DATA FOR ANALYSIS:
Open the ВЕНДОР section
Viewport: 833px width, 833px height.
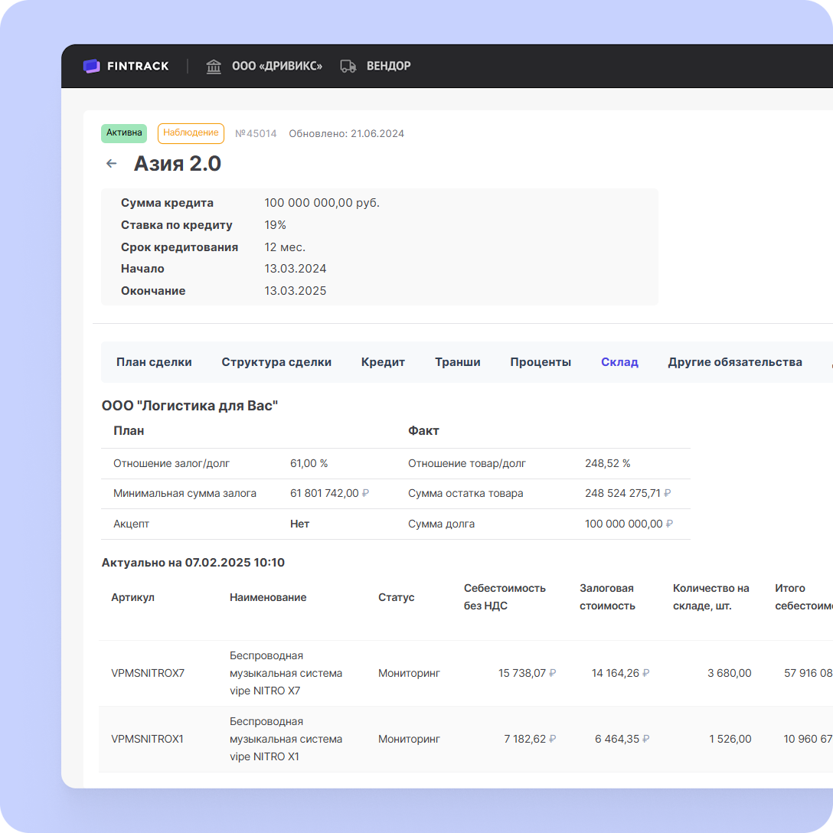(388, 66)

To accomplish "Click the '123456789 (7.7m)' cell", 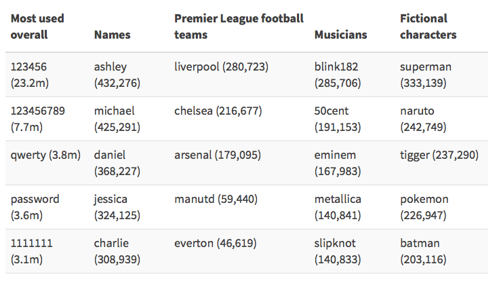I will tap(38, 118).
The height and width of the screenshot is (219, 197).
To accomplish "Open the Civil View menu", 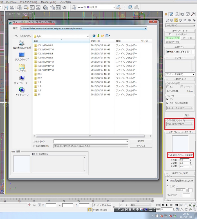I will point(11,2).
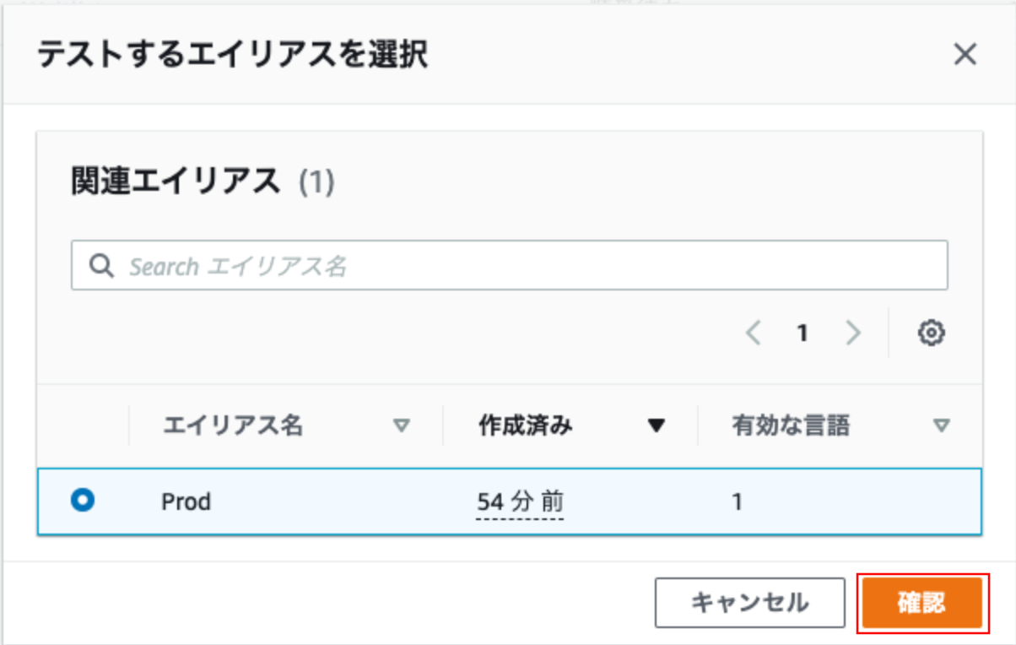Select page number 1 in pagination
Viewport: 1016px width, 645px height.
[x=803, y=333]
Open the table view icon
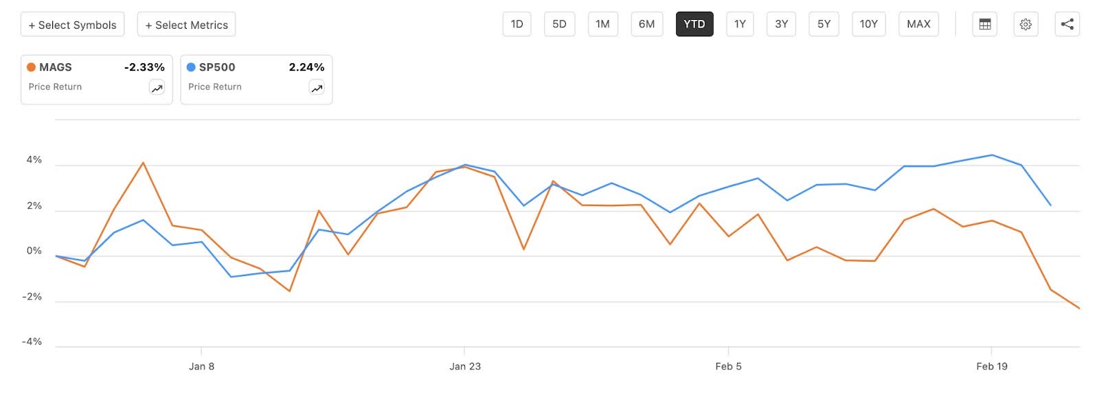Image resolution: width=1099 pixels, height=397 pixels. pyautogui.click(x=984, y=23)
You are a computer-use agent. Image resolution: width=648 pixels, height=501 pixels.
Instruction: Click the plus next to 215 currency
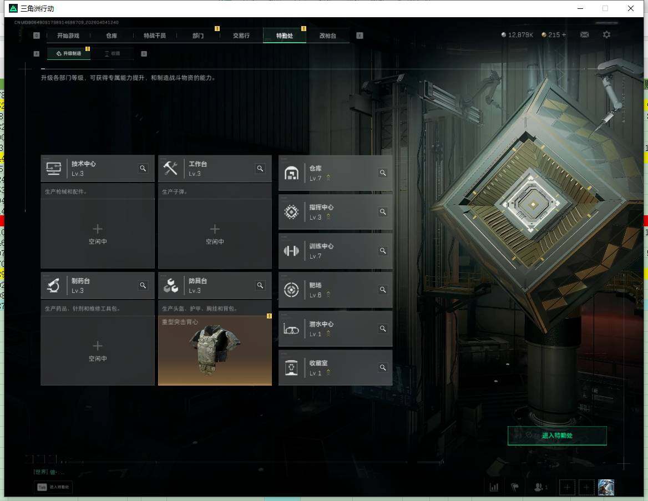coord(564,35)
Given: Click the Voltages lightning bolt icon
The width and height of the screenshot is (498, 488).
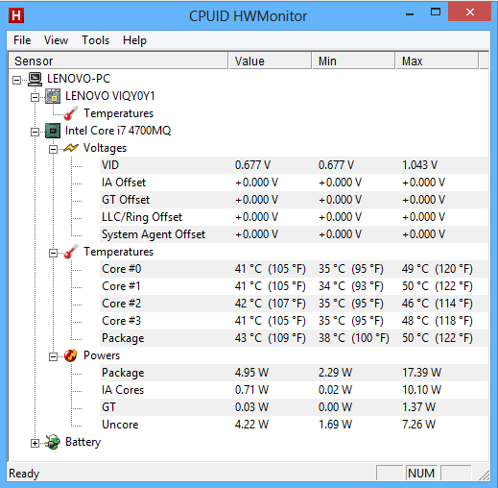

TASK DETAILS:
Each line from the one that holds "You are a computer-use" through the final line of the data must be retyped exactly; the pictures must not appear.

WRITTEN RESPONSE:
You are a computer-use agent. Image resolution: width=648 pixels, height=501 pixels.
Instruction: Click the plus next to 215 currency
coord(564,35)
Given: Click the Voltages lightning bolt icon
The width and height of the screenshot is (498, 488).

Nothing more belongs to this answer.